Carnivorous bats have sharp claws and teeth for catching small vertebrates such as fish, frogs, birds, or rodents. The vampire bats, which live in Central and South America, eat only blood.

Not all bats spend their days roosting in caves. Some roost in trees, abandoned mines, buildings and bridges. The list goes on and on. The variety of bat roosts reflects the amazing diversity of bat species. Bats are highly opportunistic and have adapted to their environments in creative ways in order to take advantage of the many shelters available to them.

Why are bats in trouble?

More than 50% of America’s 47 bat species are in severe decline or already listed as endangered. Losses are occurring at alarming rates worldwide. Bats are exceptionally vulnerable to extinction. Many bat species live in large colonies making them easy to destroy. A single act of vandalism can kill millions.

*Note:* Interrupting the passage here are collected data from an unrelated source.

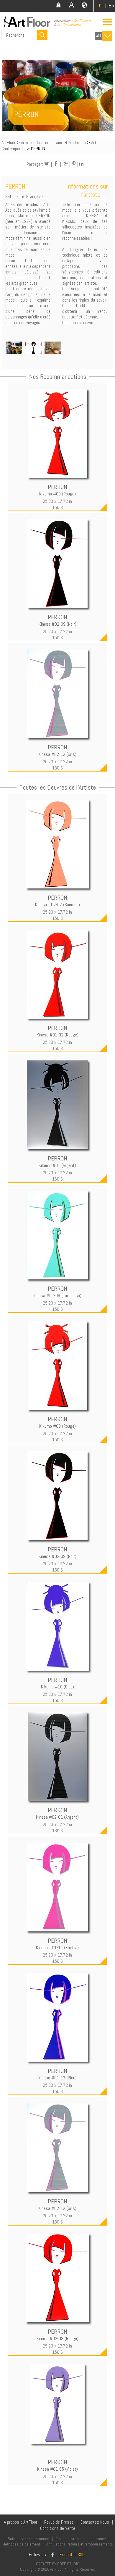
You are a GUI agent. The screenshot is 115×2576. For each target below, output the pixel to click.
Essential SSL (72, 2554)
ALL (99, 35)
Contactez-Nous (94, 2522)
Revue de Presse (59, 2522)
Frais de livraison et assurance (80, 2538)
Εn (111, 6)
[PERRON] (14, 349)
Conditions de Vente (57, 2528)
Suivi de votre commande (28, 2538)
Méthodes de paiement (21, 2544)
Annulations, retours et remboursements (79, 2544)
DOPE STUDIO (68, 2564)
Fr (101, 6)
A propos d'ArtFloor (20, 2522)
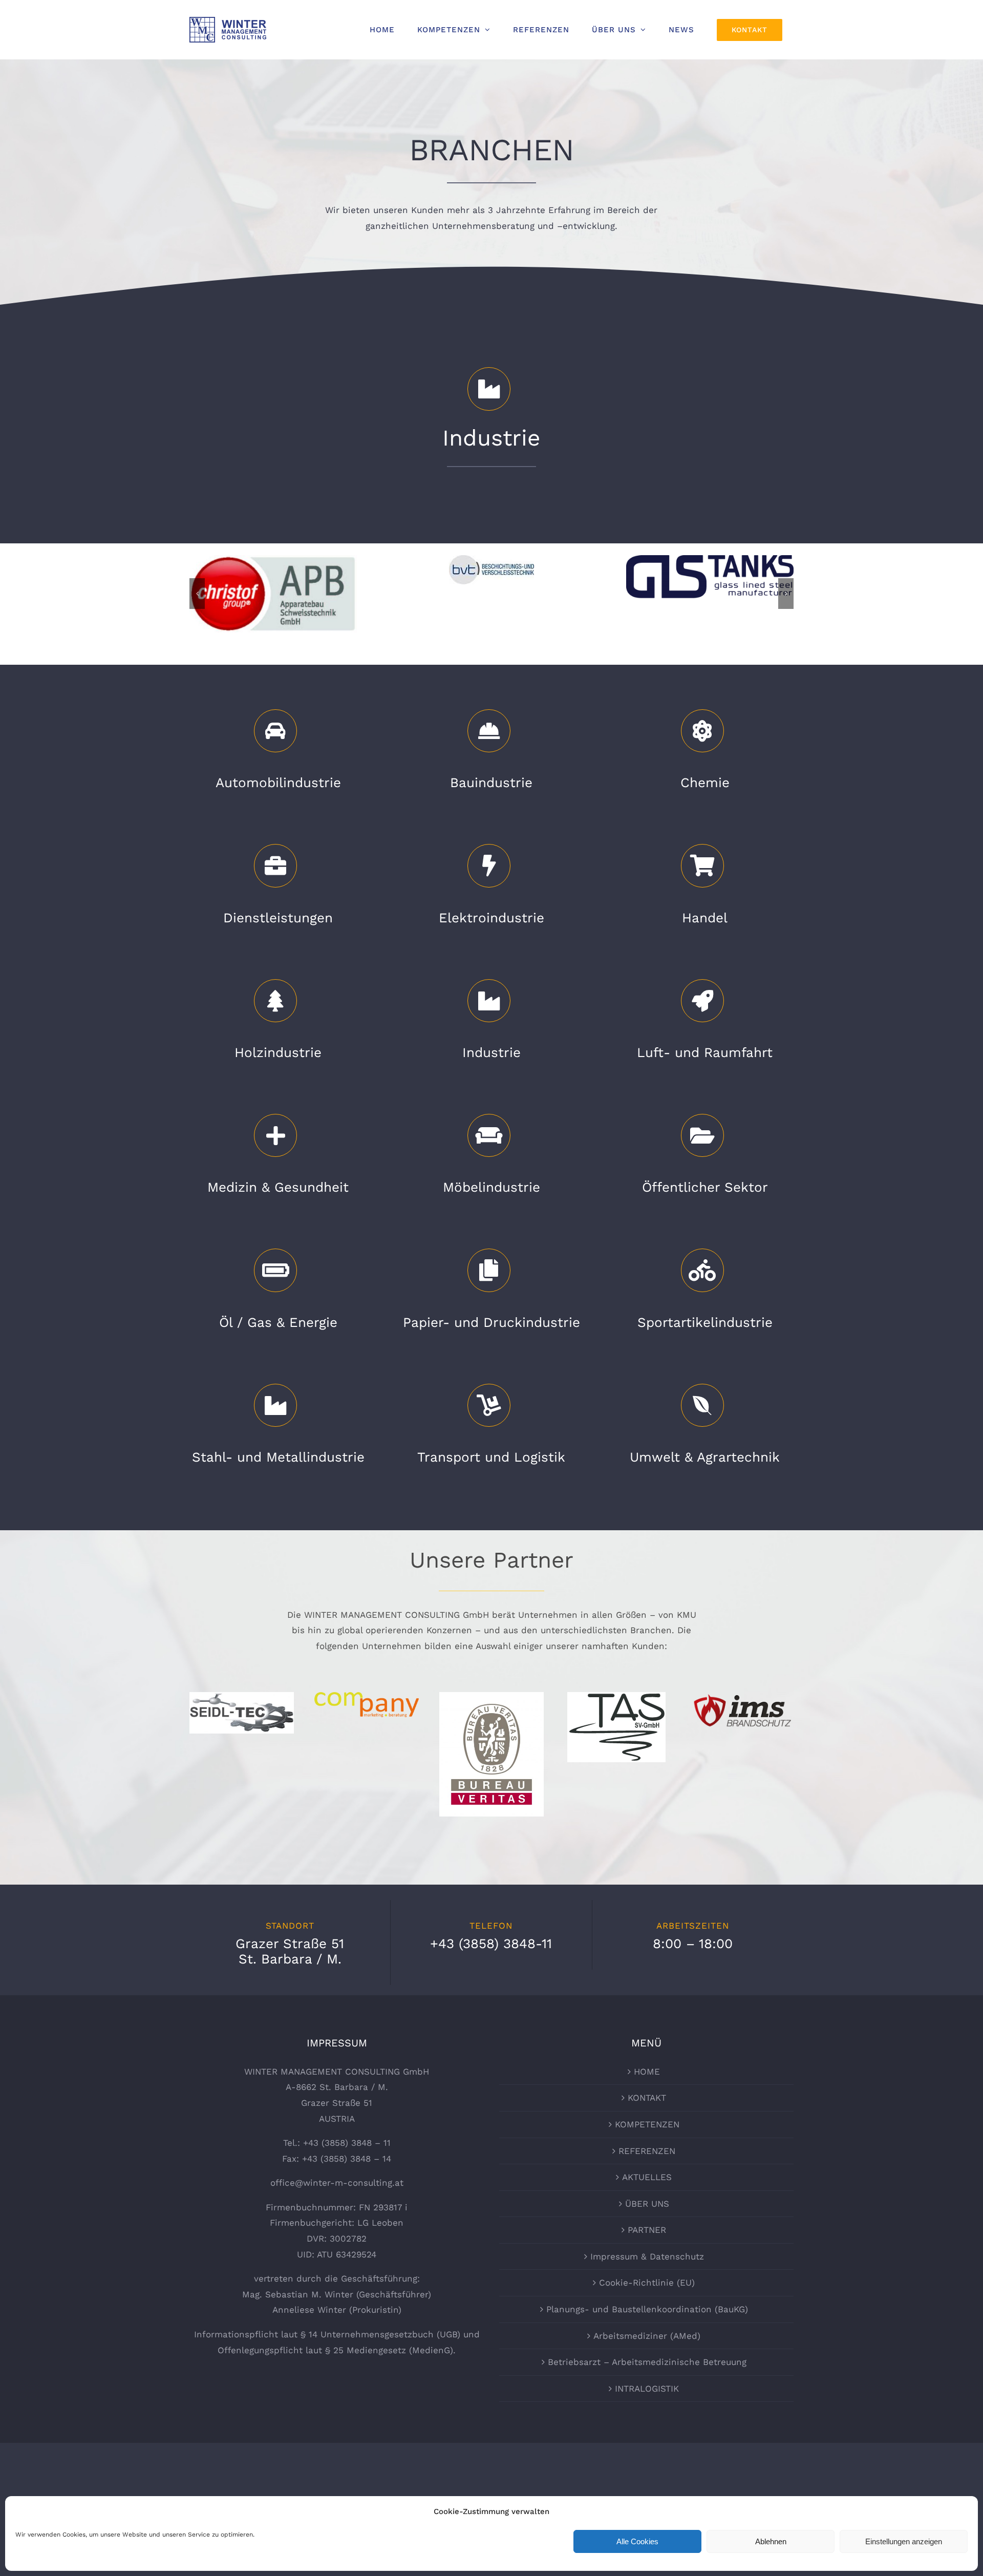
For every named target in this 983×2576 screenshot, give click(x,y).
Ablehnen (770, 2541)
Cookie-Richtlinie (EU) (647, 2282)
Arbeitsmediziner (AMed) (646, 2336)
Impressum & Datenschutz (647, 2256)
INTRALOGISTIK (647, 2388)
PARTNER (647, 2230)
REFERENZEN (646, 2151)
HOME (647, 2071)
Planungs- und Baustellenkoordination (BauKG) (647, 2309)
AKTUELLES (647, 2177)
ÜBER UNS (647, 2204)
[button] (197, 593)
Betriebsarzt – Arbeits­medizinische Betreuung (647, 2362)
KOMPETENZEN (647, 2124)
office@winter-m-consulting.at (336, 2183)
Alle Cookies (637, 2541)
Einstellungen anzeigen (903, 2541)
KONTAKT (647, 2098)
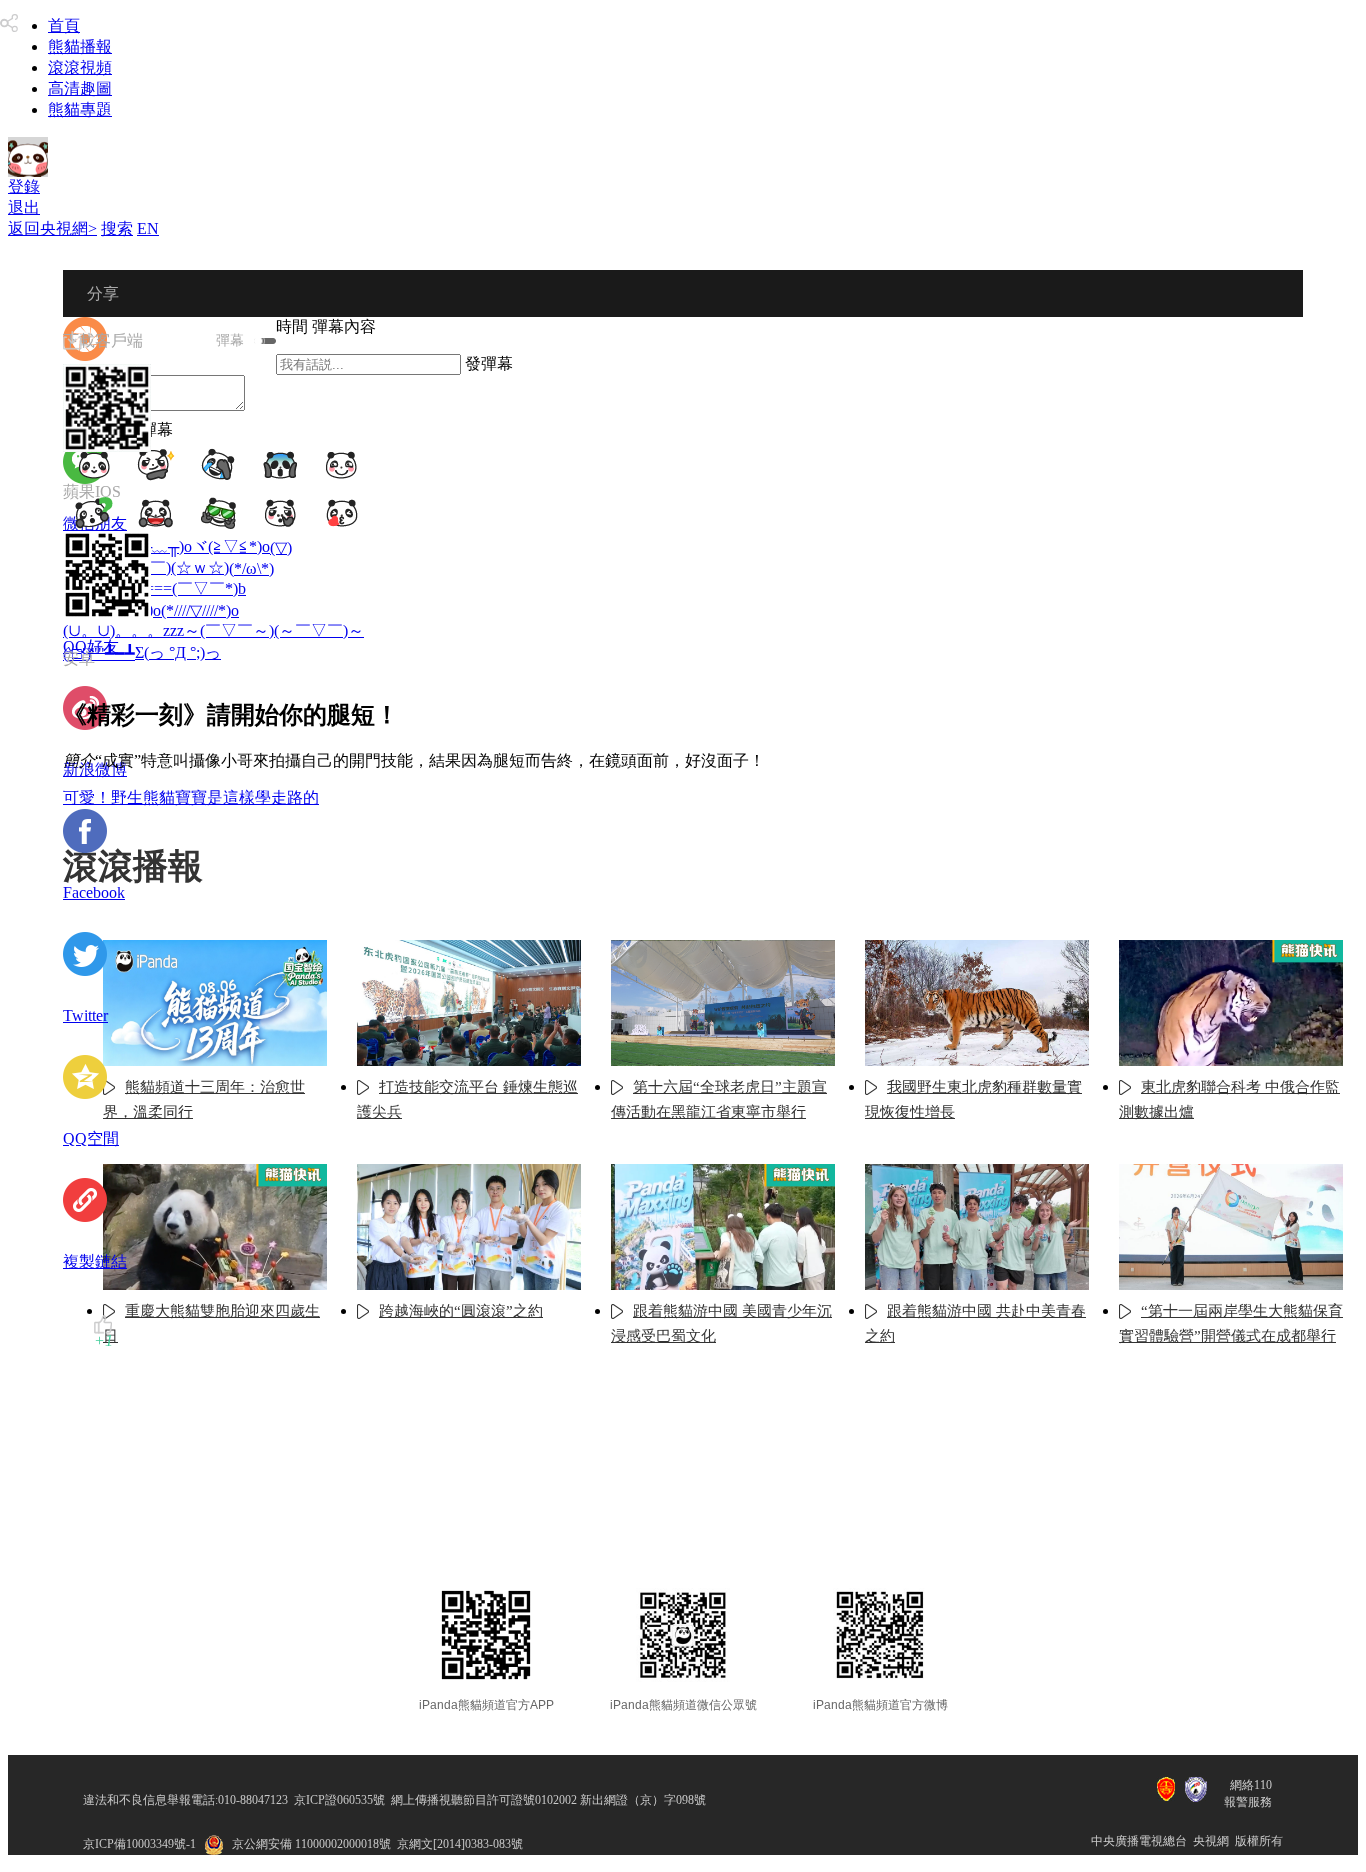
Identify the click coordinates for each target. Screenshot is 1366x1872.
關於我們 (468, 1524)
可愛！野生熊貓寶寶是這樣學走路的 (191, 797)
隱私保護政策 (689, 1524)
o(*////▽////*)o (196, 610)
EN (148, 228)
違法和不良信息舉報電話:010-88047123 (185, 1800)
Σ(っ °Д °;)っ (178, 652)
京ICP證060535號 (339, 1800)
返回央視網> (52, 228)
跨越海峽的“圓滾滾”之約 (461, 1311)
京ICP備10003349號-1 (139, 1844)
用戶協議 (571, 1524)
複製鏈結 (95, 1261)
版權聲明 (807, 1524)
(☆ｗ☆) (200, 567)
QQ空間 (91, 1138)
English (904, 1524)
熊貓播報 (80, 46)
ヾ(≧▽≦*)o (231, 546)
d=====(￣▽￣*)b (182, 588)
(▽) (281, 547)
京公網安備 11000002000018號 (311, 1844)
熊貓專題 (80, 109)
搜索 (117, 228)
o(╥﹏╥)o (160, 546)
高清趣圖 (80, 88)
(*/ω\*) (251, 568)
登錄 (24, 186)
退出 (24, 207)
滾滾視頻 (80, 67)
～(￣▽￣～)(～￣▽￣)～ (274, 630)
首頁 (64, 25)
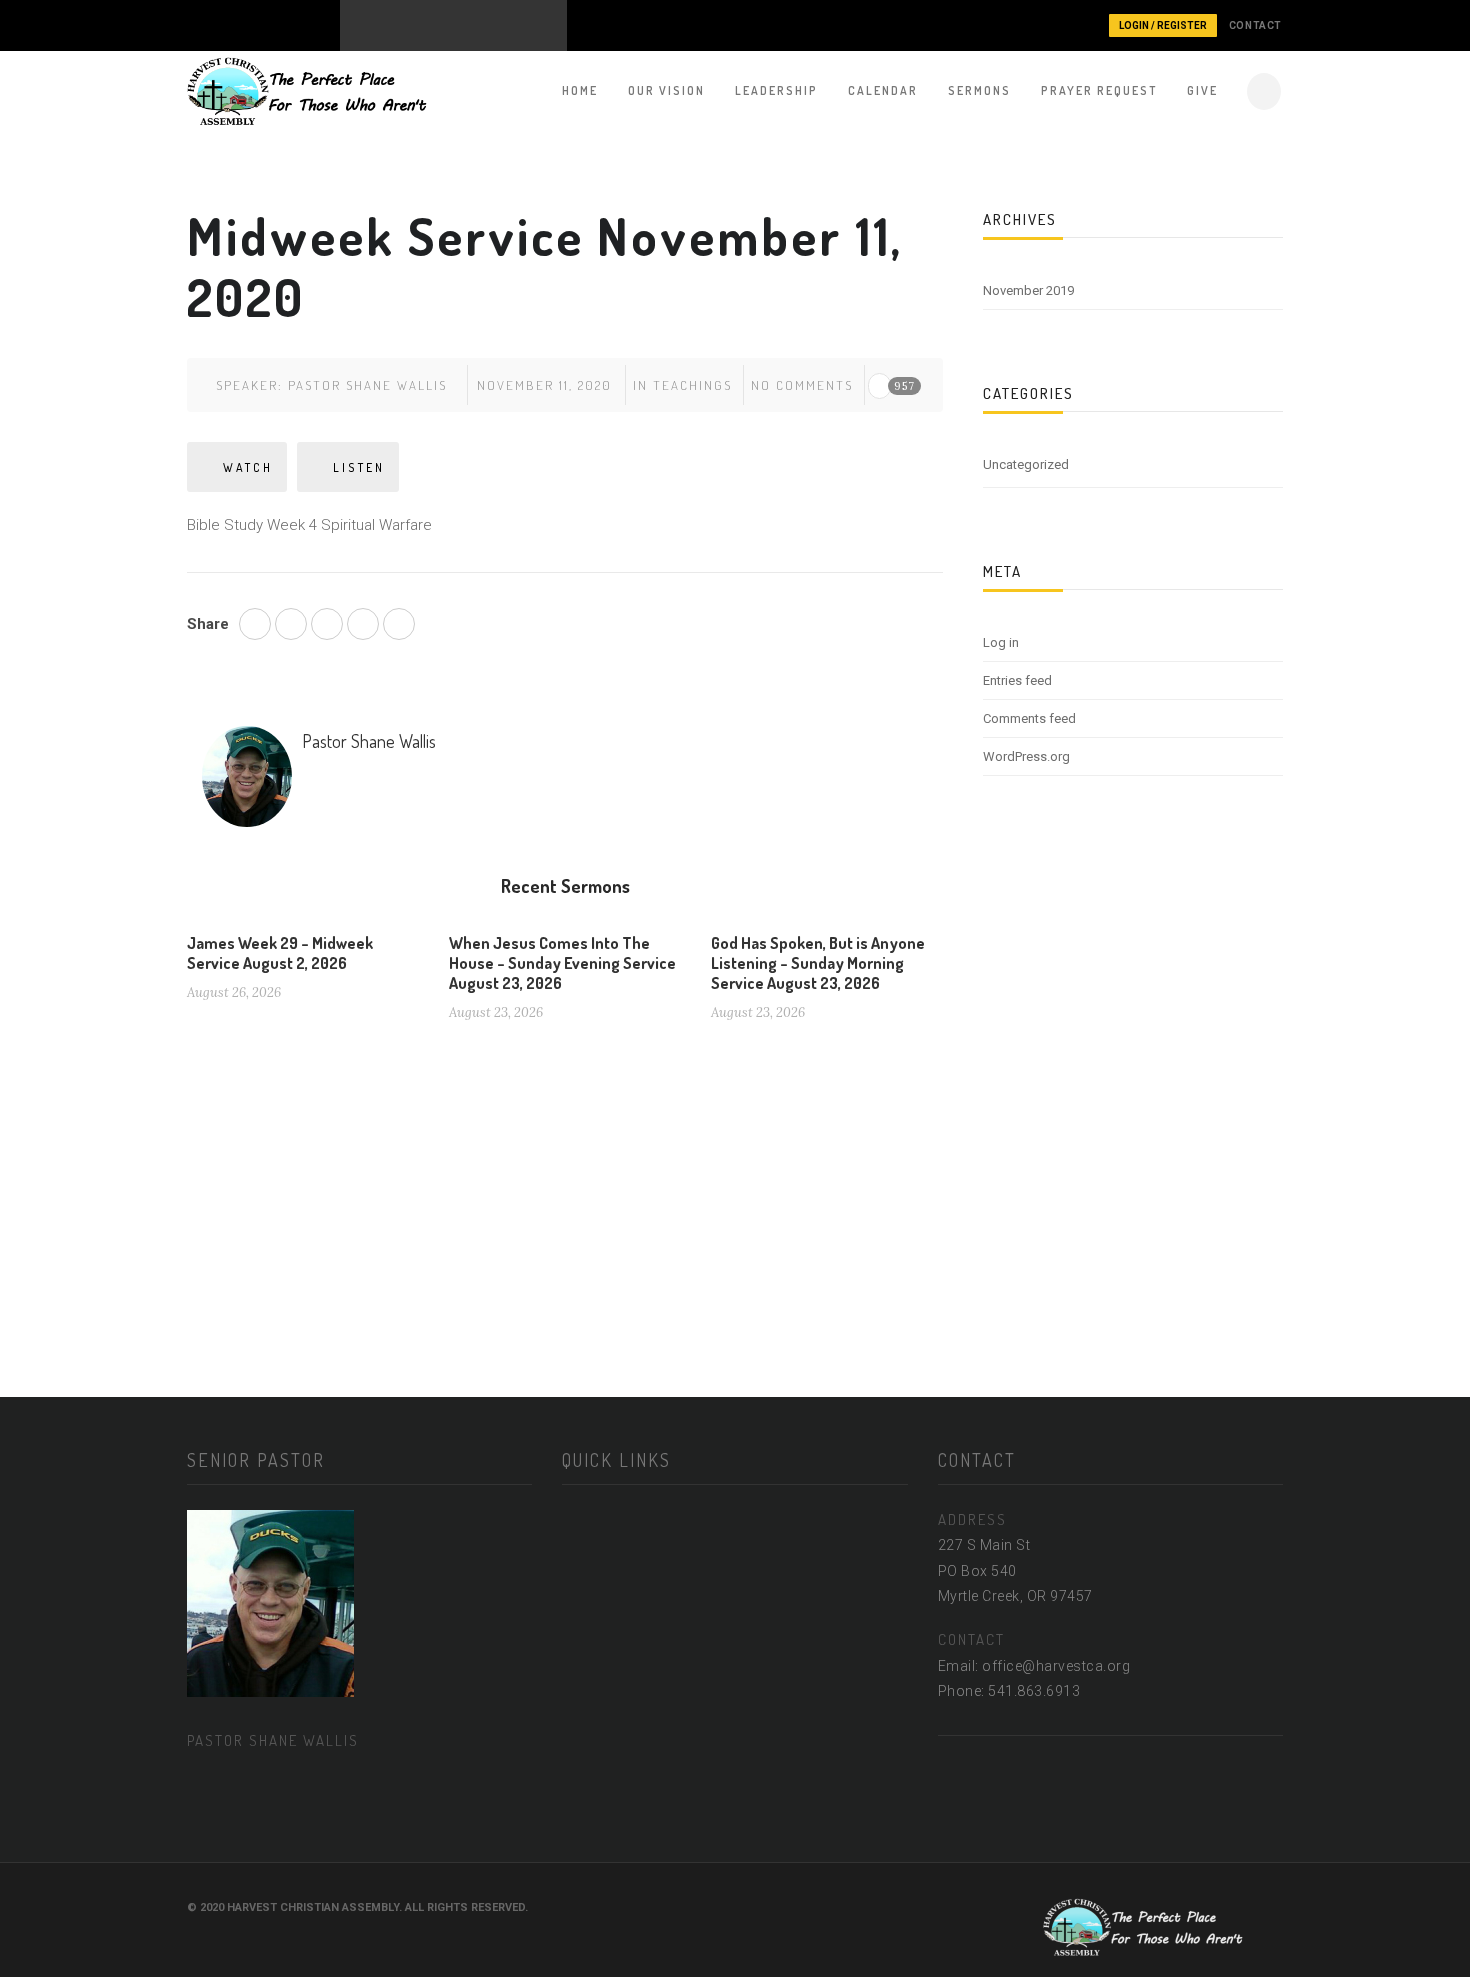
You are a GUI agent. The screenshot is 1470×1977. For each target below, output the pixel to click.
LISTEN (359, 467)
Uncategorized (1026, 464)
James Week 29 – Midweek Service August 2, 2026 (280, 953)
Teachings (692, 385)
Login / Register (1163, 25)
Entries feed (1017, 680)
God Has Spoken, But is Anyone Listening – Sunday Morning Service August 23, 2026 (818, 963)
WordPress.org (1026, 756)
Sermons (979, 90)
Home (580, 90)
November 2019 (1028, 290)
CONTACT (1255, 25)
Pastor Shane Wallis (367, 385)
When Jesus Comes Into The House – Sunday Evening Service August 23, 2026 (562, 963)
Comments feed (1029, 718)
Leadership (776, 90)
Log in (1001, 642)
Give (1202, 90)
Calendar (883, 90)
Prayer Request (1099, 90)
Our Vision (666, 90)
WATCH (248, 467)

Many bat populations are threatened due to loss of their specific roosting habitats. In Texas and around the world, bats are natural enemies of night-flying insects. The 20 million Mexican free-tailed bats from Bracken Cave, Texas, eat approximately 200 tons of insects nightly. If we lose our bat species, we increase the demand for chemical pesticides, damaging whole ecosystems of other animal and plant species, and harming human economies.

The oldest bat caught in the wild was a banded myotis bat which was 39 years old at the time of recapture. To put this in perspective, a bat living longer than 30 years is equivalent to a human living longer than 100 years. Bats, for their size, are the world’s longest-lived mammals. Yet unlike other mammals of their size, bats have very low reproductive rates. Females of most species produce just one pup per year.

Maternity season for bats in the US can range from the end of April to the beginning of September. Eviction of bats, or any activity that directly affects their roosting area, should occur only prior to or after the maternity season, when young will not be trapped inside, creating additional problems.

For details on humane exclusion of a colony of bats, or how to prevent bats from moving in, please visit Bat Conservation International online at www.batcon.org.

What is the truth about bats and rabies?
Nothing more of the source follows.